This networked free-for-all of information has spawned an array of disruptors that’s now looking to upend the financial old guard: peer-to-peer lending; money with opinions about how it’s used; payment from our pockets; algorithmic advisors planning our financial futures; zero-fee trading; transaction processing outside the usual channels; and cross-border transfers on razor-thin margins.

As Paul Kedrosky observes, “Finance has the three main characteristics of an industry likely to be transformed by technology: it traffics in bits, not atoms; its services are often delivered remotely; and there is little need for human contact.”

The timing is certainly right. Big data makes crunching numbers cheap and fast; real-time connectivity allows transactions without proprietary back-end networks; smartphone screens replace bank tellers; distributed trust and social identity allow new kinds of authentication; we can bake creditworthiness from the digital breadcrumb trail customers leave behind themselves.

Early targets are among banking’s most lucrative sectors — consumer and business lending, and payments. But having so far resisted the disruption that’s hit so many sectors of the wider economy, nearly every facet of finance is now vulnerable. And the wounds could prove fatal. In March, 2015, Goldman Sachs estimated that 7% of banks’ annual profits could be consumed within five years from fintech startups and non-banks.

Investment in the sector is huge — $64 billion in fintech ventures since 2010, according to VentureSource. Add to that a climate of bad press, putting bailouts, student debt, and onerous fee structures in the headlines almost daily, and something’s got to give.

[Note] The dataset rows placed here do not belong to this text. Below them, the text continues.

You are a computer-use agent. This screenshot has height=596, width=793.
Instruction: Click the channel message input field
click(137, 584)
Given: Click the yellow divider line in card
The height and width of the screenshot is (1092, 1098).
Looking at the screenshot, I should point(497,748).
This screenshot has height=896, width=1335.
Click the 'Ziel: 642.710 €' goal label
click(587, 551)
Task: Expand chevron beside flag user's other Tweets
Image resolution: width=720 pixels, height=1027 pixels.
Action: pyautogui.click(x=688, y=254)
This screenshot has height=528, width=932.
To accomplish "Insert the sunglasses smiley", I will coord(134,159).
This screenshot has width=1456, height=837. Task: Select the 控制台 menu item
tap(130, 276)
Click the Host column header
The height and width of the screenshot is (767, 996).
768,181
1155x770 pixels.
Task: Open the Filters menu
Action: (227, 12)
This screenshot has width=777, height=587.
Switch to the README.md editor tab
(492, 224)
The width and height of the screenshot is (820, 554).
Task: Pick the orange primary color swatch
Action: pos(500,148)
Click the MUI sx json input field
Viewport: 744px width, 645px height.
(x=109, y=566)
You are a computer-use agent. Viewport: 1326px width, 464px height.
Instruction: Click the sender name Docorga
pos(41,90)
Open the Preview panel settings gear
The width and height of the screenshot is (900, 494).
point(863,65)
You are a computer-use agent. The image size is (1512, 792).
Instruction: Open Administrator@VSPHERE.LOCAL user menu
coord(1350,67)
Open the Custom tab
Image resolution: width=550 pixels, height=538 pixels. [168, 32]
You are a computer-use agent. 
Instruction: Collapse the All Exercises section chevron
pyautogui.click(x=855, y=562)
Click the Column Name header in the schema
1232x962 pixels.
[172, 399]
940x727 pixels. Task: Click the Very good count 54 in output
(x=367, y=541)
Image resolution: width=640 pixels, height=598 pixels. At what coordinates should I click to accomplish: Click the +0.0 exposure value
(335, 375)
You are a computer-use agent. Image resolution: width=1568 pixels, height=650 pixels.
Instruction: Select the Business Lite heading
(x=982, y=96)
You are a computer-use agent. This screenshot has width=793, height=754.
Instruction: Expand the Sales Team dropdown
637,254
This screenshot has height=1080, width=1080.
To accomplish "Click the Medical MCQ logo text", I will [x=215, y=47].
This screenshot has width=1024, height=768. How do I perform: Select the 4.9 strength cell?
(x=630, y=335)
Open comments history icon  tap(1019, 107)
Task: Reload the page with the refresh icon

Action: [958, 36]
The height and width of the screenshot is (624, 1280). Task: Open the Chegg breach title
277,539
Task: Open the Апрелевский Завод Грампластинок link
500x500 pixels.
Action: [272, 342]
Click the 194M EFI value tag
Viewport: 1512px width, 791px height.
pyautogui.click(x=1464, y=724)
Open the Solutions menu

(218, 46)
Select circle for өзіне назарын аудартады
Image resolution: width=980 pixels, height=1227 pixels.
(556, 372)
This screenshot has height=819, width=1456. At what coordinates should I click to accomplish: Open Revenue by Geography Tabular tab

“In five years,” predicts provocative fintech entrepreneur Brett King, “the biggest banks in the world won’t be banks; they’ll be tech companies.” JP Morgan’s Jamie Dimon puts it even more bluntly: “Silicon Valley is coming.”

Or is it?

Banking is heavily regulated, too big to fail, and inherently conservative. It relies on closed networks and protocols, and is extremely complex. That creates high barriers to entry for small startups.

And big finance has plenty of tricks up its pin-striped sleeves. Banks control most of the customers — and much of their money. They have deep pockets with which to acquire or shut down disruptors. They employ powerful lobbyists and influence regulation across government borders. In an industry built on trust, a centuries-old history goes a long way.

Still, nobody wants to be the banking equivalent of Blockbuster or the taxi industry, falling victim to a newly minted Netflix or Uber. So banks are snapping up startup rivals and Silicon Valley design darlings in the hopes of disrupting themselves before someone else does.

The banks that do surf the coming tsunami of innovation will remain afloat because they learn to innovate quickly, and then transform themselves more completely over time. Accenture says that short-term growth will come from disruptive products such as digital wallets, an expansion beyond banking, crowdsourced lending, or harnessing big data. Longer-term, sustainable survival will rely on deeper, more fundamental changes, ultimately making both the front and back office digital.

At the O’Reilly Next:Money Summit, being held March 14-15, 2016, in San Francisco, we’ll chart the course of the finance industry, bringing together leading banks, fast-growing startups, global regulators, investors, and top journalists and analysts. We’ll navigate the tension between big incumbents trying to remake themselves and the early-stage companies that are trying to make them irrelevant. And we’ll consider the social impact of ubiquitous, digital financial technology as it unlocks the wealth of the unbanked, tipping the balance of trade across nations.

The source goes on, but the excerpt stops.